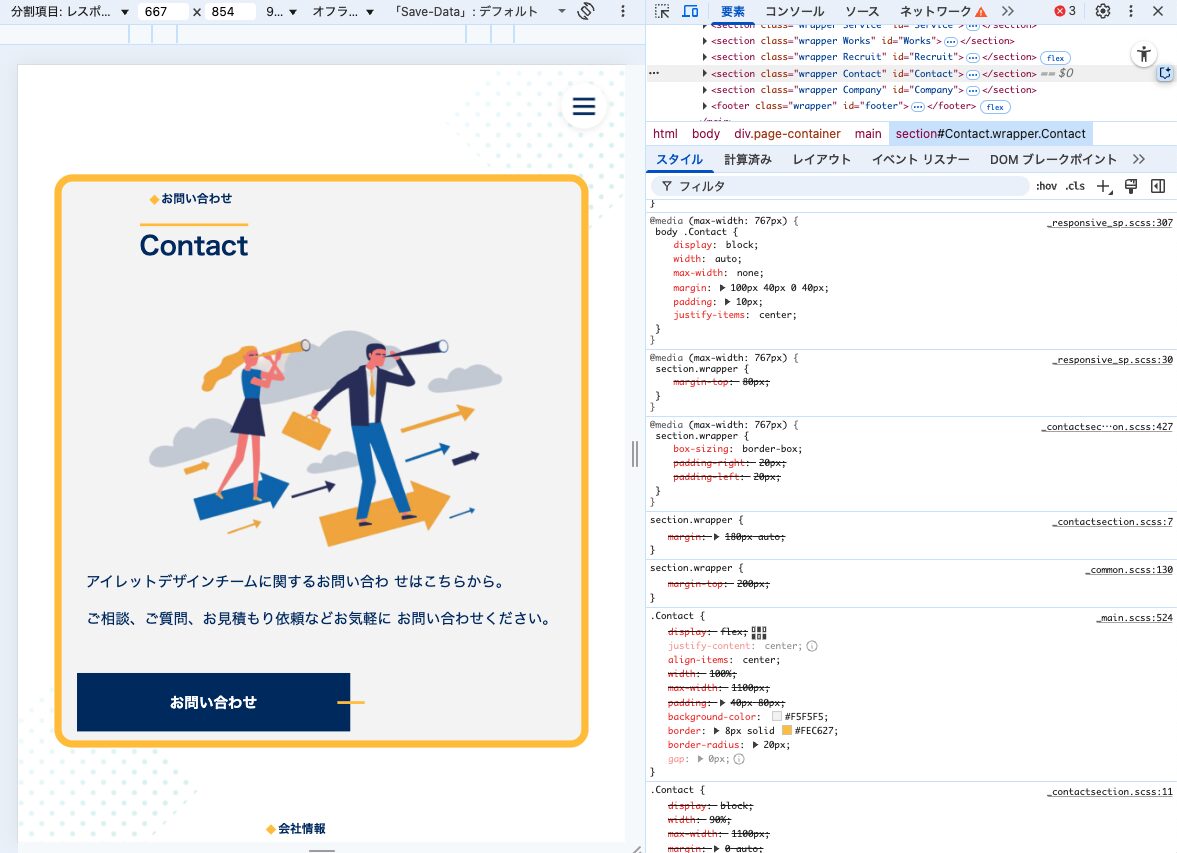Click the #FEC627 border color swatch
1177x853 pixels.
click(786, 731)
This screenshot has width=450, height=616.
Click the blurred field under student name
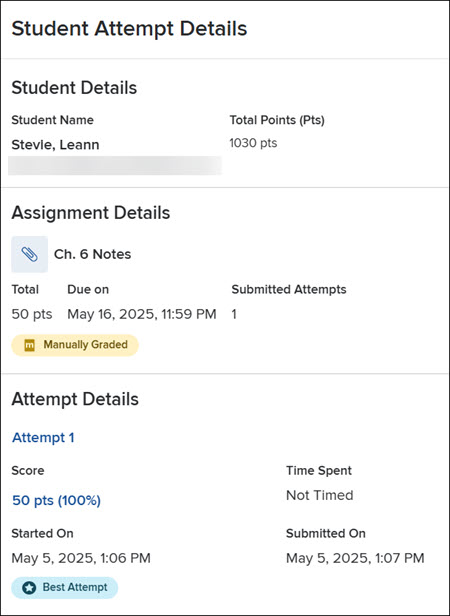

—————

**Assigned task**.
Copy verbatim the span that begins at the line containing "This screenshot has width=450, height=616." and ends at the last line of the material, inclusive of both; exclude pictures.

**Solved exercise**.
This screenshot has width=450, height=616.
Click the blurred field under student name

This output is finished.